Despite its operational simplicity, HyperTaste was not easy to develop. Bringing the various parts of the system together as well as merging an interdisciplinary team consisting of electrochemists and material scientists to determine HyperTaste’s sensing principle, electrical engineers to define and assemble the hardware, and software engineers for the data science and deployment side proved challenging.

“We had to integrate all these capabilities in the team and also find a common language to be able to understand the interfaces between these different components and the handoff points,” Ruch says.

Patrick Ruch presents HyperTaste during an event in Berlin.IBM Research

Unlike most conventional chemical sensors such as pH and oxygen sensors, HyperTaste isn’t designed to detect a specific type of compound. “If you want a precise quantification of a particular compound, molecule, or toxin, HyperTaste might not be the best tool to use,” says Ruch. “You may need to choose a different sensing mechanism—one that’s a bit more sensitive and has a lower limit of detection.”

HyperTaste was first developed in 2019, but it was able to work only with a few specific liquids. Now, it can analyze much more complex liquids. “In the early days of the project, we had to manually dip the array of sensors several times into different liquids to collect our training data,” Ruch says. “Eventually, we moved to a robotic autosampler unit with the sensors mounted on it. The autosampler can work by itself 24/7 to dip the sensor into different liquids.”

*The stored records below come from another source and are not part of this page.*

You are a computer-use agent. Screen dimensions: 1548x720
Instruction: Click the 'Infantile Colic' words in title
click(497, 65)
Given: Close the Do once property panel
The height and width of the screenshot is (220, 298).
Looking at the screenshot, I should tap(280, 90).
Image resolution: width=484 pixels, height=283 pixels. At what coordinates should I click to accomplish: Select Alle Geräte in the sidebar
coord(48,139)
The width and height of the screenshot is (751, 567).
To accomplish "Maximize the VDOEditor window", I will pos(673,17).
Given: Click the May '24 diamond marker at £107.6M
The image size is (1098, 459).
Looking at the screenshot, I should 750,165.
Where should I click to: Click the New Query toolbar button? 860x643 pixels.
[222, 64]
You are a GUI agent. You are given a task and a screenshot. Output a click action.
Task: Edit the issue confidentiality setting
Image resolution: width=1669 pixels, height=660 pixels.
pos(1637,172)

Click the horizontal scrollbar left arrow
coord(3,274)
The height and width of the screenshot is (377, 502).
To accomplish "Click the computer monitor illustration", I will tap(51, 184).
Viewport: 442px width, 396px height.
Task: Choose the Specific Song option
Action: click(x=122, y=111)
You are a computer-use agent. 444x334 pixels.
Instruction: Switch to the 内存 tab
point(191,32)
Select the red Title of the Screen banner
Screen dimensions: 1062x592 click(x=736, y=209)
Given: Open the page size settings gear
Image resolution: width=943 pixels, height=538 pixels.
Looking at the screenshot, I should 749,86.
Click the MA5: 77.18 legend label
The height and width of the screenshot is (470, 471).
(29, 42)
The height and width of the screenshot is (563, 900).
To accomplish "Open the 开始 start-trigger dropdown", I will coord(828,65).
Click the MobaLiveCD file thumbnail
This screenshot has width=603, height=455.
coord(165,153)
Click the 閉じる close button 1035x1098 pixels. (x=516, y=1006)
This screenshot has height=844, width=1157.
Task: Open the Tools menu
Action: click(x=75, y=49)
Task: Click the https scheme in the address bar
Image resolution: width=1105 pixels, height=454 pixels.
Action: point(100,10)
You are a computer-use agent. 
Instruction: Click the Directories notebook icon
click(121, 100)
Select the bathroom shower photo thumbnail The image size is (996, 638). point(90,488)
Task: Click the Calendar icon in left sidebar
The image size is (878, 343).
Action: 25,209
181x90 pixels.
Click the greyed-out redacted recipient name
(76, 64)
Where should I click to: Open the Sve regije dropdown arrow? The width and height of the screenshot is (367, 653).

The team at IBM has tested HyperTaste’s ability to distinguish different types of bottled mineral water, identify fruit juices by fruit type and wines by brand and origin, estimate the intensity of coffee, and detect counterfeit alcohol. Ruch classifies the possible use cases for HyperTaste into four buckets: authentication to validate the source of liquids and weed out fake products; quality control to ensure consistent beverage quality; innovation to test and develop new flavors and formulations; and monitoring.

Monitoring, for example, has already been tested by putting HyperTaste units on the hull of the autonomous ship Mayflower, which has just completed its voyage across the Atlantic. “The idea was to show that HyperTaste could autonomously monitor ocean chemistry along time and the route of travel to be able to make statements about things like ocean acidification,” says Ruch. “Some engineering had to be done to make sure the seawater could be pumped up from the ocean to be sampled on board, but the good news is that the system remained operational throughout the journey. We’re looking forward to dissecting the data once we have it.”

Research on HyperTaste is part of IBM’s larger initiative to accelerate material discovery and development. “This kind of machine-assisted interpretation of measurement data could be useful for the lab of the future, and there’s a lot of potential to use machine learning in lab analytics,” Ruch says. “If a machine can help interpret measurements, then you can find out how to automatically synthesize compounds and instruct robotic labs to produce those compounds. You can generate new hypotheses about novel types of materials that could have better properties or be made from more sustainable substances. Accelerating the process of interpreting data can help automate the cycle of innovation.”